== Segment start ==

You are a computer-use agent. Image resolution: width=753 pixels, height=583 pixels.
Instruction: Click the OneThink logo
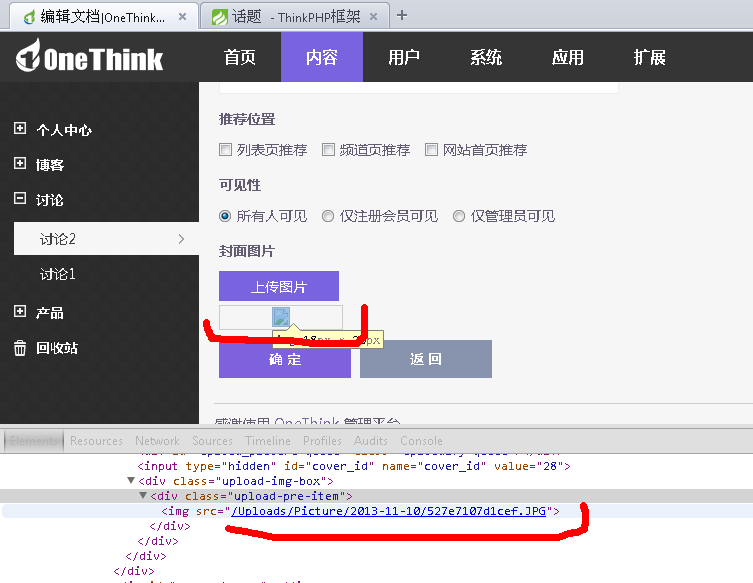[x=90, y=58]
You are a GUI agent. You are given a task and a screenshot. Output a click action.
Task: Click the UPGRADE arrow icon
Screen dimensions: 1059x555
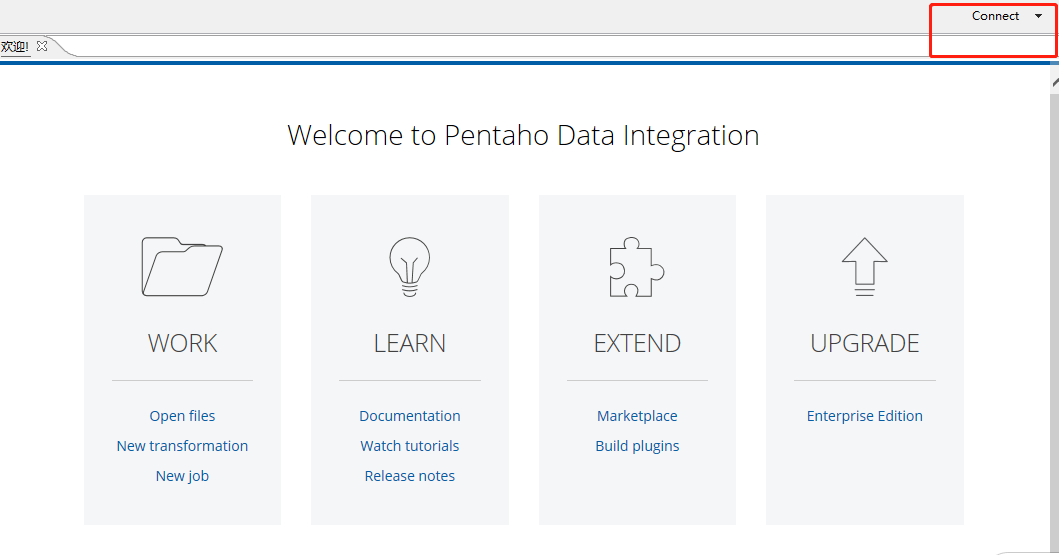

== Segment end ==

# Problem to work on
Please output the entire listing above verbatim and omit its images.

# Response to this exercise
You are a computer-use agent. Image resolution: width=753 pixels, height=583 pixels.
Instruction: Click the OneThink logo
[x=90, y=58]
You are a GUI agent. You are given a task and a screenshot. Output a click action.
Task: Click the UPGRADE arrow icon
Screen dimensions: 1059x555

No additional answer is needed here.